{ Dead Silence } James Wan

Dead Silence - James Wan
Dead Silence - James Wan
Le silence au service de la peur.

Une poignée d'années après Saw premier du nom, James Wan se lance dans un projet d'envergure inférieure, mais toujours situé dans le domaine de l'épouvante: Dead Silence. S'il est l'un des moins connus dans sa filmographie, cela ne le retient pas de briller grâce à une réalisation et une mise en scène en béton.

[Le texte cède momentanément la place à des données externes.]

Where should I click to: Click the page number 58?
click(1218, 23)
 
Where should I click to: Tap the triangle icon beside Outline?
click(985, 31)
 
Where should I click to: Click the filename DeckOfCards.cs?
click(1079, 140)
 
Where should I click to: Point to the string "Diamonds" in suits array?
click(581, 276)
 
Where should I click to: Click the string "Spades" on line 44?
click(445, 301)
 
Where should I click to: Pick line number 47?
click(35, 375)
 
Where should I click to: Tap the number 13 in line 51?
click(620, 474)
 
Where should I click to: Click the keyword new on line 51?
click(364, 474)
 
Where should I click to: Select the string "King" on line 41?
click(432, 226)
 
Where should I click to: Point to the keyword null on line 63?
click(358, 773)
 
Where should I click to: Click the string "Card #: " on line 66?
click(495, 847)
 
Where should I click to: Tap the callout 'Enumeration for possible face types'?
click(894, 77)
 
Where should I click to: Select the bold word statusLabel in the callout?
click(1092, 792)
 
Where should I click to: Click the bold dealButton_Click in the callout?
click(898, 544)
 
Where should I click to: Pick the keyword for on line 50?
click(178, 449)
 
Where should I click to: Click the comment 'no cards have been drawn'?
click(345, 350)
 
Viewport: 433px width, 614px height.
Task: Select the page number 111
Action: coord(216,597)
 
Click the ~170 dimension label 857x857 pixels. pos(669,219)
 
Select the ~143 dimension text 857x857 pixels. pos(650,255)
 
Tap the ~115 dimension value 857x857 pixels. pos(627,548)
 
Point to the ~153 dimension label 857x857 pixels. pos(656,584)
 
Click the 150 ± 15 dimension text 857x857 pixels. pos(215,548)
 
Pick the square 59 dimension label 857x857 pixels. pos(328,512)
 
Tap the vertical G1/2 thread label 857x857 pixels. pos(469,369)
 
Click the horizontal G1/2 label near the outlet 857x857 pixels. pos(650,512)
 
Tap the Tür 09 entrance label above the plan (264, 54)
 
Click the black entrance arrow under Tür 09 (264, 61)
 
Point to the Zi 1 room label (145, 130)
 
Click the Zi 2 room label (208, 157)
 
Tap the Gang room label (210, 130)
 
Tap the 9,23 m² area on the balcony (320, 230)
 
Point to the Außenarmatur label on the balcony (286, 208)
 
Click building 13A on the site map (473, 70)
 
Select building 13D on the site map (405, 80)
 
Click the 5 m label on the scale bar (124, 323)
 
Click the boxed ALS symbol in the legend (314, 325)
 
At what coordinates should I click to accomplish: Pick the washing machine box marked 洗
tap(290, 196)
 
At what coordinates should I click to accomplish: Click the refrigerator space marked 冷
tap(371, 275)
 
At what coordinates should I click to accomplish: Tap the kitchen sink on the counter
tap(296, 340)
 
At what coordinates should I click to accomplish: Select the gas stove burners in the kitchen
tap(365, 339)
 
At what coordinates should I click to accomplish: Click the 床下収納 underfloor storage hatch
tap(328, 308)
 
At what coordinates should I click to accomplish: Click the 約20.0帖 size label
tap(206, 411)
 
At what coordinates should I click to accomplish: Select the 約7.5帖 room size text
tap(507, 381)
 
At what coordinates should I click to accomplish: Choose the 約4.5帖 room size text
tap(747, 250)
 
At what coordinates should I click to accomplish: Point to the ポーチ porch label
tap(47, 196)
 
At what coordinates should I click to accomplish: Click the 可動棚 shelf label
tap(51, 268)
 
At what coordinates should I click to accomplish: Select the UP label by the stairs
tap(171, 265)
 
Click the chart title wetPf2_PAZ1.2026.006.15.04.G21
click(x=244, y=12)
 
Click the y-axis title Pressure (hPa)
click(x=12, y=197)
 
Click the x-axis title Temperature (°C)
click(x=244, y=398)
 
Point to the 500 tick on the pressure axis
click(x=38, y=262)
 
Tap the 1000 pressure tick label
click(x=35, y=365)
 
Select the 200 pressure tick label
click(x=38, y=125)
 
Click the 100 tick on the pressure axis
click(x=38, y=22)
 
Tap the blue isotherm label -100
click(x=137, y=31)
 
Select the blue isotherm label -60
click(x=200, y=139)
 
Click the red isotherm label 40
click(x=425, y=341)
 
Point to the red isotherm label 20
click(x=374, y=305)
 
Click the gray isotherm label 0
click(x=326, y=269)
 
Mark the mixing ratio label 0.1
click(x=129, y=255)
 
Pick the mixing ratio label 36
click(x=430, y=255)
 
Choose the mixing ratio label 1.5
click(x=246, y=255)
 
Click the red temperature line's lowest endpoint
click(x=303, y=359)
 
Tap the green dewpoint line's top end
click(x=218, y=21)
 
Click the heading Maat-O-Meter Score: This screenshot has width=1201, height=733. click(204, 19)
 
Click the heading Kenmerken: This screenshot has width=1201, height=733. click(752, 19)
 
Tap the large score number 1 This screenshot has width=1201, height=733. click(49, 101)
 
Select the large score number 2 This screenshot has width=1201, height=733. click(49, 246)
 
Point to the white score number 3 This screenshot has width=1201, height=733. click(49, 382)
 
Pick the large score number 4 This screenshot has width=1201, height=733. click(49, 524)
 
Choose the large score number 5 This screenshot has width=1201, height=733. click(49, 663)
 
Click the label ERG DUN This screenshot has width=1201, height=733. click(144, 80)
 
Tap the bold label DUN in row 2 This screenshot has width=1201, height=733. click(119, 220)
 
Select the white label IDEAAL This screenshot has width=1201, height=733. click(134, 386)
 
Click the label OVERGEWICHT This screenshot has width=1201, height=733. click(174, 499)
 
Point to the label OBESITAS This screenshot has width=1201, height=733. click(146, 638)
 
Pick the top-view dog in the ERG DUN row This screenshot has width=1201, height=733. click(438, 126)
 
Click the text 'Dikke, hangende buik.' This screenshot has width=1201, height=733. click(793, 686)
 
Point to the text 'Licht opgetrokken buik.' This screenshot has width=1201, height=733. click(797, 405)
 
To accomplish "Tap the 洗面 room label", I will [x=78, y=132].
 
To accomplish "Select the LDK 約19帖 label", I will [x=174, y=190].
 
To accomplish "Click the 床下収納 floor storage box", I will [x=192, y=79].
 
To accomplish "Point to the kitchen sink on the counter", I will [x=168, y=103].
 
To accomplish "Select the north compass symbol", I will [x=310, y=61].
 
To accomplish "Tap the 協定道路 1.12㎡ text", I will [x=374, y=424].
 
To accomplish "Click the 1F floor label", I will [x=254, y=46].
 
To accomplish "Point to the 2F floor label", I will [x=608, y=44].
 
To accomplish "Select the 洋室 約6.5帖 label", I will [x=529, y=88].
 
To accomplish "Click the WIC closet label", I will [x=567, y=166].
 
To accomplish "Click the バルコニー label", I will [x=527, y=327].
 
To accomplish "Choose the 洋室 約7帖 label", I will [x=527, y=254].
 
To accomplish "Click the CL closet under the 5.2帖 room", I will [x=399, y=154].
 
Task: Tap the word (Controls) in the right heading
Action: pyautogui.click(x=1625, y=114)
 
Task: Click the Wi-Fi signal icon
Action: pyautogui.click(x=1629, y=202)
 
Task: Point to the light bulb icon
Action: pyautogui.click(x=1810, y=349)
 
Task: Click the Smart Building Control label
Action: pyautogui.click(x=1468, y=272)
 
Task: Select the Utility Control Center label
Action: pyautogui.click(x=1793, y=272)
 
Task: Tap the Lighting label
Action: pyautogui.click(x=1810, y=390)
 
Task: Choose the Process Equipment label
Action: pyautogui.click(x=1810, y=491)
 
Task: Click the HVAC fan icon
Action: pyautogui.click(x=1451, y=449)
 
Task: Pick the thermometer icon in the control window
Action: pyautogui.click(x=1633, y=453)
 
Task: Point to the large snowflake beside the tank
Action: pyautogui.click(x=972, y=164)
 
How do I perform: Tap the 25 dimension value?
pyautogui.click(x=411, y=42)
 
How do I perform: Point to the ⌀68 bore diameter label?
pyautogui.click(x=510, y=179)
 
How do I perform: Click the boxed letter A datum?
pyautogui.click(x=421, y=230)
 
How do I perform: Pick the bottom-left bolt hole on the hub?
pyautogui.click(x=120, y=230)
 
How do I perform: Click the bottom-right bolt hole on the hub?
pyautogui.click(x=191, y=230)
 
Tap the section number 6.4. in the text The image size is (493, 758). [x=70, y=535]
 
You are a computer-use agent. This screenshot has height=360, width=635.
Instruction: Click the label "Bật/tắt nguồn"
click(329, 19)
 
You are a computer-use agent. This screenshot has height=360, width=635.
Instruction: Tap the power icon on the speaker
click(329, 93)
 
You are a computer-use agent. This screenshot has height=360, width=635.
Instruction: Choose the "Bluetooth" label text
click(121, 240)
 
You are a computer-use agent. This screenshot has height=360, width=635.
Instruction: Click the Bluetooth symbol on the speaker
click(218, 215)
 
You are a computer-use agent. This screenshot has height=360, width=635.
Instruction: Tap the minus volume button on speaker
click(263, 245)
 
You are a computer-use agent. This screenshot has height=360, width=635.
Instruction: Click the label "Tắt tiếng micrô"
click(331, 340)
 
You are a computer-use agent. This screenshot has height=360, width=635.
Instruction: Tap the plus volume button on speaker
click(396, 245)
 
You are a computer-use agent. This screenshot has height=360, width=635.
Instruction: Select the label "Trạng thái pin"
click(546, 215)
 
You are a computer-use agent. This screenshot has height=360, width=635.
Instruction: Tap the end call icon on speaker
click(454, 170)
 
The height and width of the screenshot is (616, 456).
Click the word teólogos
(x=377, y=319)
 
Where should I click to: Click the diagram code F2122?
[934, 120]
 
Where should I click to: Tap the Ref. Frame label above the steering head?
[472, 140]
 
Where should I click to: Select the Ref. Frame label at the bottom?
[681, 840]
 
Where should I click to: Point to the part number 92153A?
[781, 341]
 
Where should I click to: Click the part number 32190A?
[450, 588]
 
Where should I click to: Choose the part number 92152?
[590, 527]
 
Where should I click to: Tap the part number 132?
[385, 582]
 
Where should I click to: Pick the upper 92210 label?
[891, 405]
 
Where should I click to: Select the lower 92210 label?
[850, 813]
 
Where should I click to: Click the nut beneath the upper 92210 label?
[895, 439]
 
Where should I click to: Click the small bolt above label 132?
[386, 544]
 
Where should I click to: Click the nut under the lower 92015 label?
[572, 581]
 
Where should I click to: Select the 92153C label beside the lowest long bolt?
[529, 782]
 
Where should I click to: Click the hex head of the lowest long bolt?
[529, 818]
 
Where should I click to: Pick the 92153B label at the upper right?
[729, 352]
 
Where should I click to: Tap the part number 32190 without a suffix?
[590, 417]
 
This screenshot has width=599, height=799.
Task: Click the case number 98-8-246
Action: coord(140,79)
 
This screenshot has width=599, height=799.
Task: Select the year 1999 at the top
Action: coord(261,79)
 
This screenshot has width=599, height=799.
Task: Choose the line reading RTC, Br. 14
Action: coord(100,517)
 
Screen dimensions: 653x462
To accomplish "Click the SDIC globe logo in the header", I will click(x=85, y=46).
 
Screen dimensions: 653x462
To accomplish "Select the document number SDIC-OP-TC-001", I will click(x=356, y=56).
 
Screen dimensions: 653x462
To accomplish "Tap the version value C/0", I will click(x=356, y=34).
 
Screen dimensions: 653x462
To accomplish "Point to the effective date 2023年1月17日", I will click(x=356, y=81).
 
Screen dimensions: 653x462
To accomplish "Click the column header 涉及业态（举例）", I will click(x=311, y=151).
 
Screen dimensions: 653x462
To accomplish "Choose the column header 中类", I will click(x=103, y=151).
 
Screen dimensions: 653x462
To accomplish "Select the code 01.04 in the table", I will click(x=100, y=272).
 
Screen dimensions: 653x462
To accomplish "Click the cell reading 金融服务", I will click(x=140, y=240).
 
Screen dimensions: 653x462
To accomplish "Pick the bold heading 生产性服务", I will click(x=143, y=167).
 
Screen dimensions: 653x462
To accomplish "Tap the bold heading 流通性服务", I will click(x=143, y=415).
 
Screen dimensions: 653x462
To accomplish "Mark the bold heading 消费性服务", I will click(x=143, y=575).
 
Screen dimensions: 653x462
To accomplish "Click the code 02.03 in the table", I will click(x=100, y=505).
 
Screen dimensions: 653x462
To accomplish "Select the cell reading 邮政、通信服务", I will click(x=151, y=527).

Aux commandes de la bande originale, on retrouve Charlie Clouser, ex membre du groupe de rock indus Nine Inch Nails. Un choix intelligent souligné par des bruitages judicieusement introduis, ayant tendance à faire monter la pression chez le spectateur. Mais parler de Dead Silence sans évoquer, justement, le rôle du silence, serait un manque de pertinence. Entre deux ambiances sonores venant étreindre le public s'intercale régulièrement une section aphone, muette, dont découle un suspense serré, presque étouffant. Le silence ne permet pas de souffler: il s'apparente à une chute de tension marquée, où l'on flotte dans le malaise et dans l'interrogation de la prochaine image projetée à l'écran.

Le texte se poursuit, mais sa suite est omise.